南伝仏教のDhamma book

長年、当ブログにおいて逐次公開しましたテーラワーダ系仏教書翻訳文は、<菩提樹文庫>にてPDF版として、正式に公開されています。<菩提樹文庫>WEBをご閲覧下さい。尚、修行については必ず経験豊富な正師について下さるようお願いします。

アーチャン・チャー一日一話~39,40,41,42>「おたま」&「葉っぱ」&「雨漏り」&「手紙」

 

 タイの高僧アーチャン・チャー(92年遷化)の法話集(台湾伝承出版社)が手に入りました。P 46,47にこんな事が書いてあります(短編四話)。

#39-150624

「おたま」

仏陀のダンマを聞くだけで、実践しようとしない人は、スープの鍋の中のおたまのようだ。毎日スープの中に浸かっているのに、スープの味を知らない。あなたは思惟し、かつ座禅・瞑想しなければならない。(「森林里的一棵樹」より)

#40-150624

「葉っぱ」

今我々は、静かな森の中に座っています。もし風が吹かなければ、木々の葉は、静かなまま動きません。しかし、一旦風が吹き始めると、木々の葉っぱたちは、ワサワサと揺れて踊ります。
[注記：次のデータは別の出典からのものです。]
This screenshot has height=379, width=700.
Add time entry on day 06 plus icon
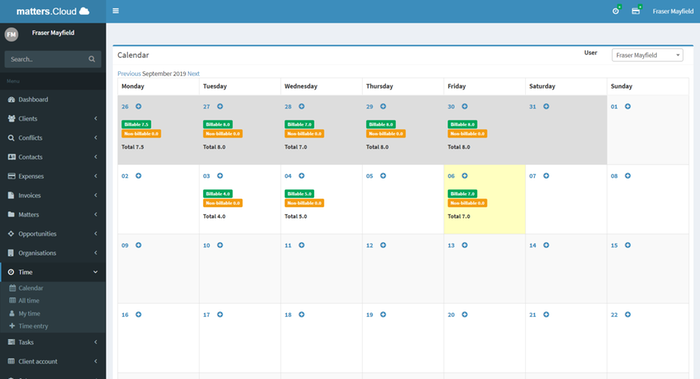coord(465,176)
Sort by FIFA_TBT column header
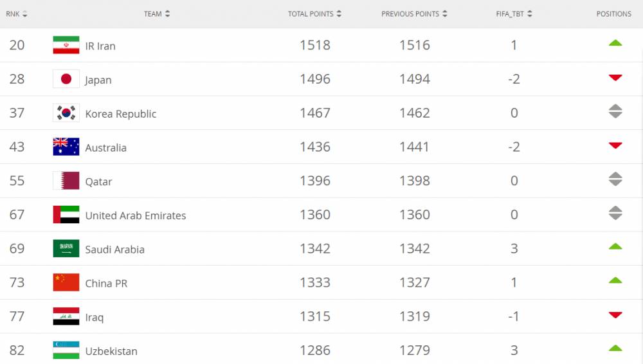This screenshot has height=364, width=643. point(514,14)
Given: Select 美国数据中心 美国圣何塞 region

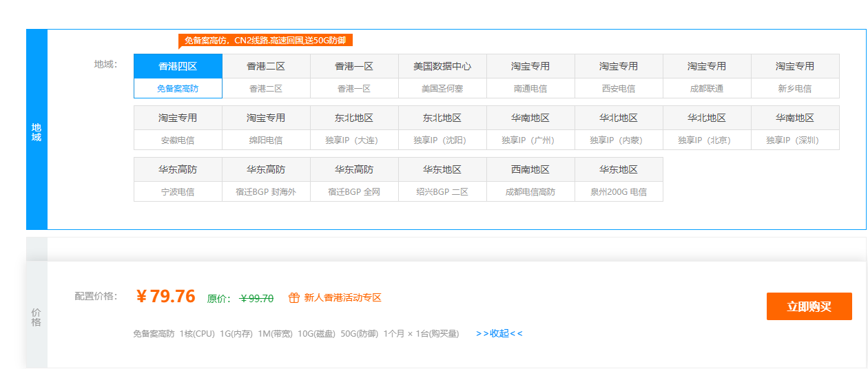Looking at the screenshot, I should (x=442, y=76).
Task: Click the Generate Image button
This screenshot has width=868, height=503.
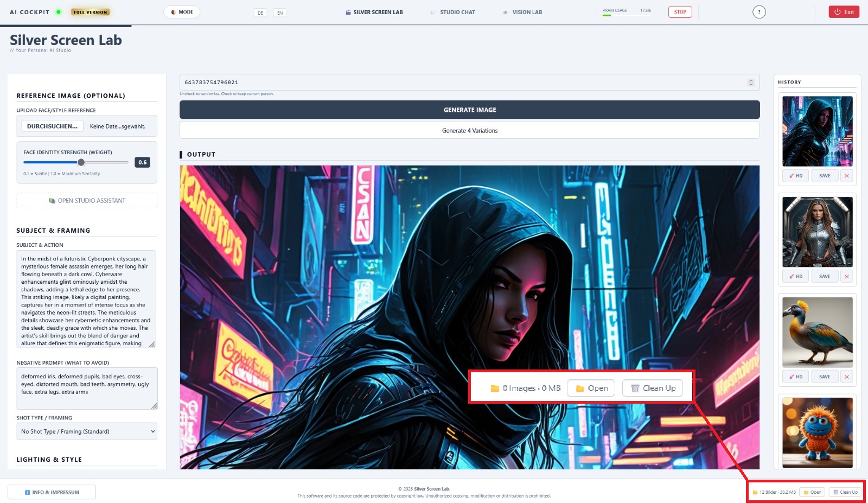Action: (469, 110)
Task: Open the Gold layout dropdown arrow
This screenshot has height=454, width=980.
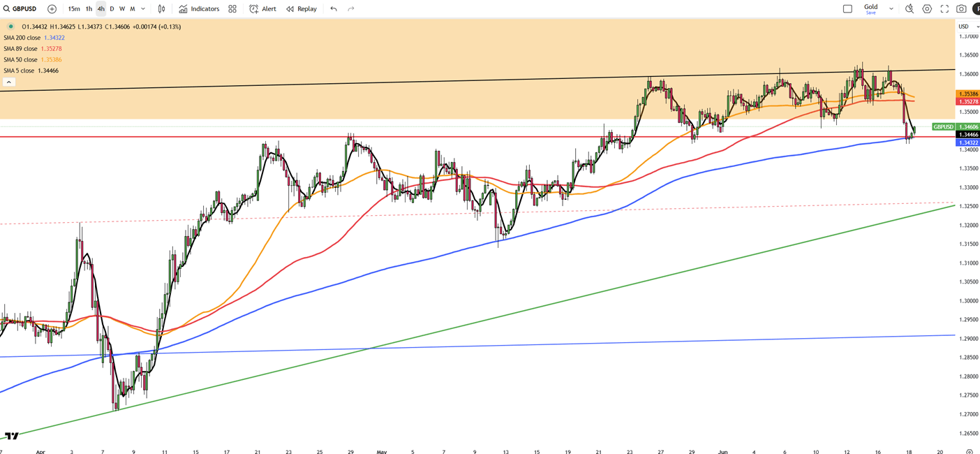Action: click(x=891, y=9)
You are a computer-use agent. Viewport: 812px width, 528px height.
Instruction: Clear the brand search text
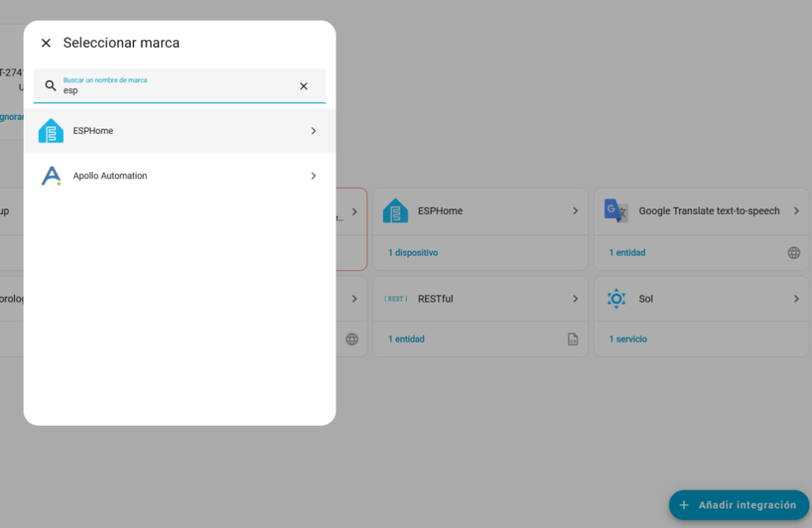point(304,86)
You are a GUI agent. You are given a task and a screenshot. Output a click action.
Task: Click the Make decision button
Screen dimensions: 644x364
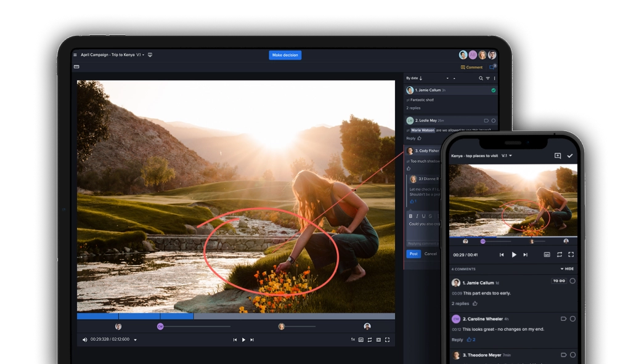285,55
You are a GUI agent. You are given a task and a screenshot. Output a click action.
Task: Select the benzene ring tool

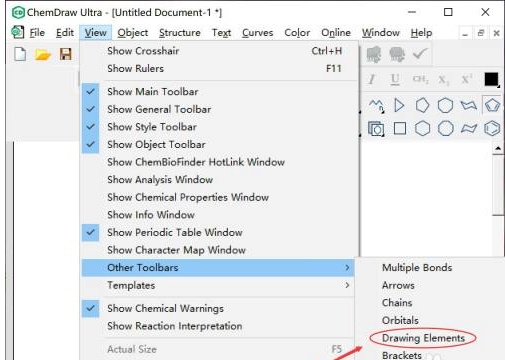tap(492, 128)
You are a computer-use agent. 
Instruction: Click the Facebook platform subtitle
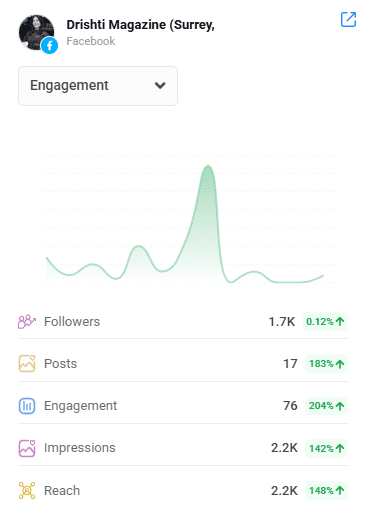[90, 41]
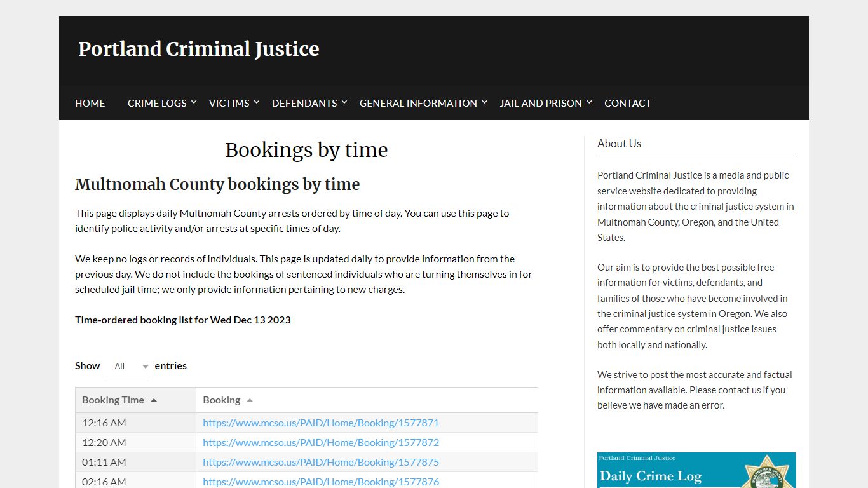Open the HOME menu item
Screen dimensions: 868x488
click(90, 103)
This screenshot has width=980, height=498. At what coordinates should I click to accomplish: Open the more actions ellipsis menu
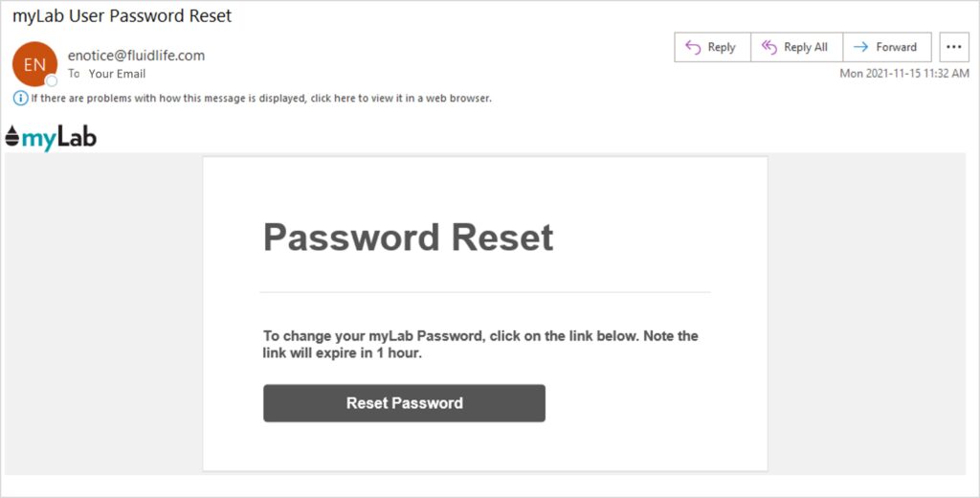[953, 47]
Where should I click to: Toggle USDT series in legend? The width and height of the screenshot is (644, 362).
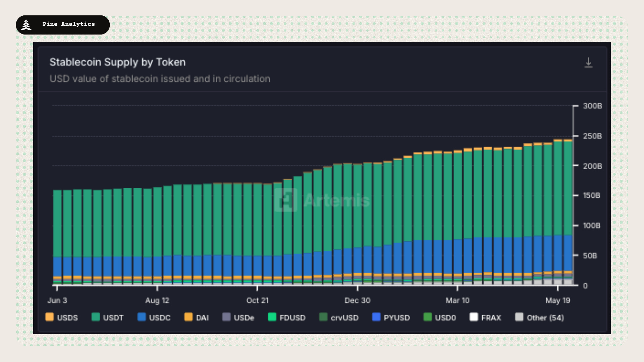[x=107, y=317]
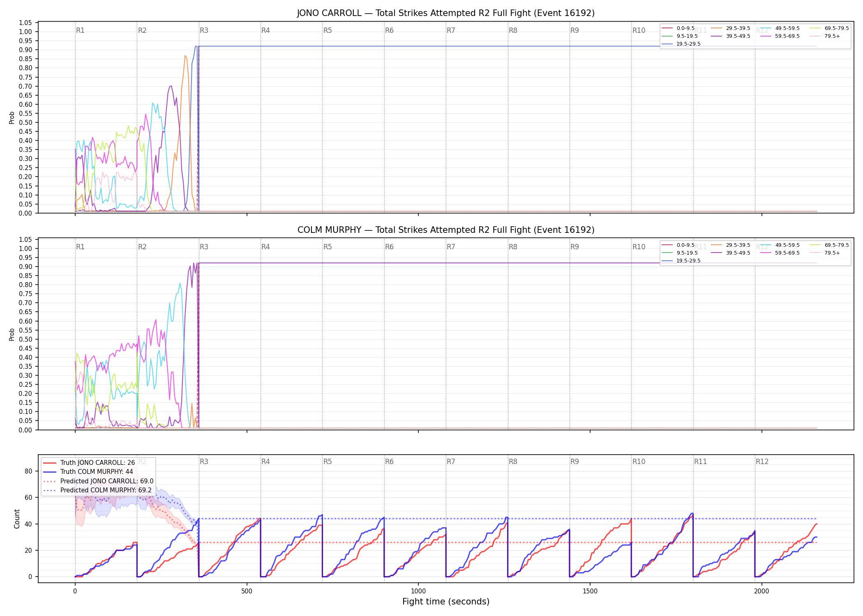
Task: Click the JONO CARROLL chart title
Action: (446, 13)
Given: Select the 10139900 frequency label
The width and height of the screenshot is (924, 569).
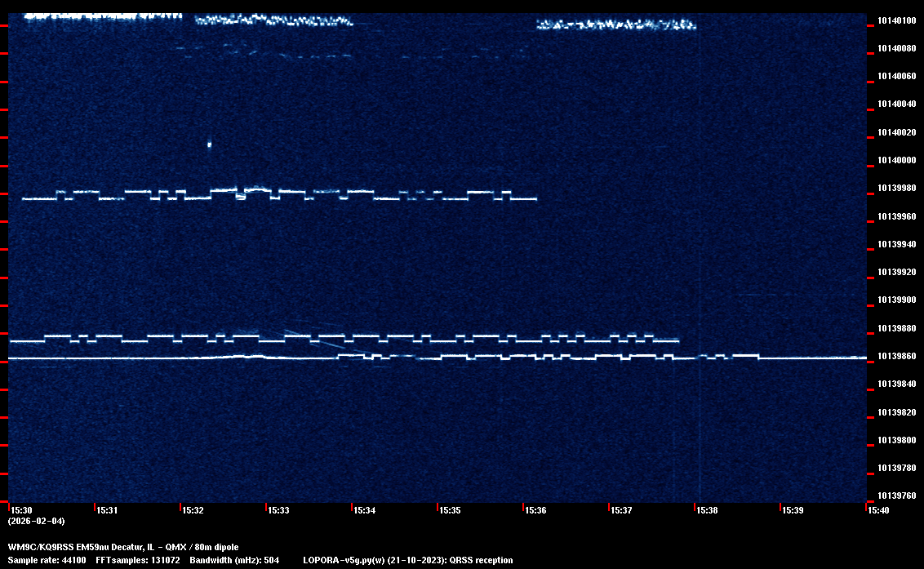Looking at the screenshot, I should pos(895,300).
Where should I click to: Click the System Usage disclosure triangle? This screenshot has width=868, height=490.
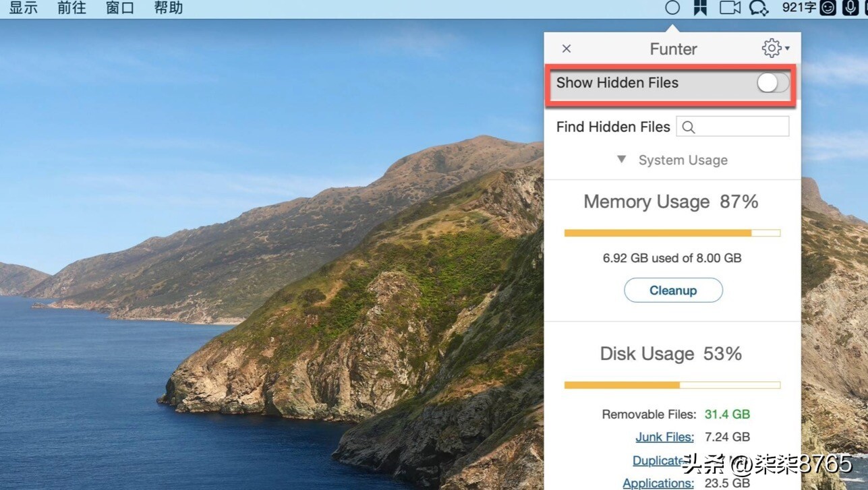[620, 160]
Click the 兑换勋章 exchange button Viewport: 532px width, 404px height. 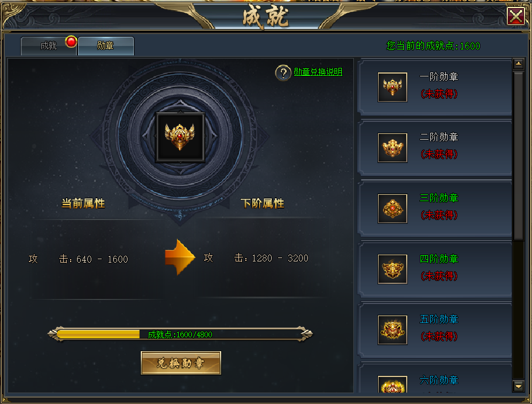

心もまた、あの木々の葉と同じように、法塵と接触すると、法塵の性質に合わせて、ワサワサと“揺れて舞い踊り”始めます。我々の仏法への理解が少ない程、心はより絶え間なく法塵を追い求めます。楽しさを感じている時、楽しさに屈服します。苦痛を感じている時、苦痛に屈服します。心はこうして、いつも混乱の中にいるのです。(「森林里的一棵樹」より)

#41-150624

「雨漏り」

我々ほとんどの人は、ただ修行について語り合うだけで、まったくもって、実践などしようとはしない。我々の修行とは、屋根の一部が雨漏りしている家に住む人のよう。雨漏りすると、その人は雨漏りする場所を避けて眠りにつく。雨が止んで太陽がでると、日の当たる方へ転がっていって寝る。そして、恨みがましく愚痴るのである“いったいいつになったら、ほかの人と同じような、立派な家が持てるのだろうか”と。一たび、屋根全体が壊れたら、すぐにこの家から引っ越して行く。これは問題を正しく解決す態度ではないが、ほとんどの人がこのように暮らしている。(「森林里的一棵樹」より)

#42-150624

「手紙」

あなたの心に何事かが生じたなら、それを知っているだけでよい。それらの為に、嬉しがったり、悲しがったりする必要なない。執着してはいけない!もしあなたに苦痛が生まれたら、それを観て、それを知って、空っぽでありなさい。まるで一通の手紙のように――あなたが手紙の内容を詳しく読もうとする前に、まずはその封を開けるように。(「森林里的一棵樹」より)

 

ブログ主:ダンマトークを聞いてもピンとこない人(スープの鍋の中のおたまのような人)はいますよね。かといって、聞いたらすぐ「はい分かりました。100%OKです」なんていう人もちょっと・・・(笑)。仏法は理解も難しく、ましてや実践となると・・・。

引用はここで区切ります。